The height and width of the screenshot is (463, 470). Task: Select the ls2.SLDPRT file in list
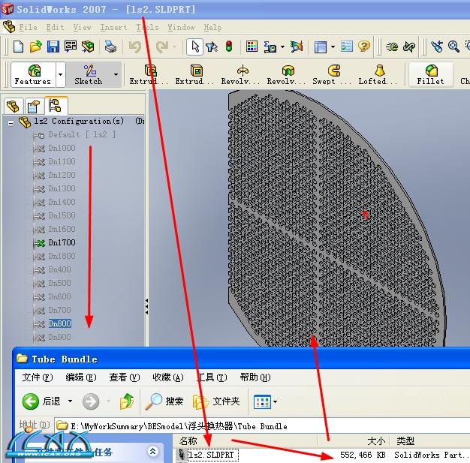211,455
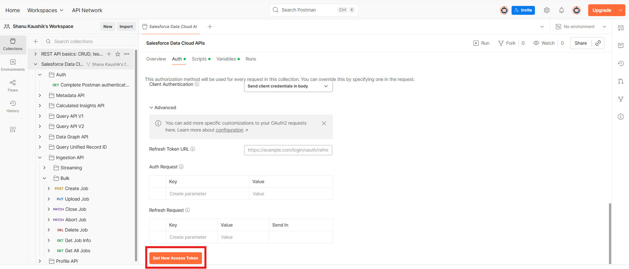Open the No environment selector
629x269 pixels.
[x=581, y=27]
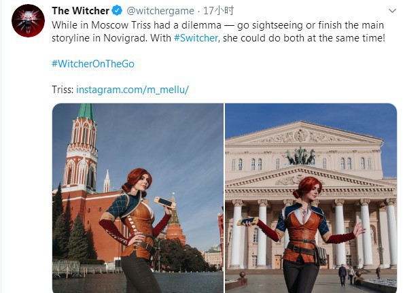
◇ ◇ ◇ ◇ ◇
Each record above should be retyped exactly, with no pictures carried over.

The height and width of the screenshot is (463, 470). Task: Select the ls2.SLDPRT file in list
211,455
Open the No environment selector
629x269 pixels.
[x=581, y=27]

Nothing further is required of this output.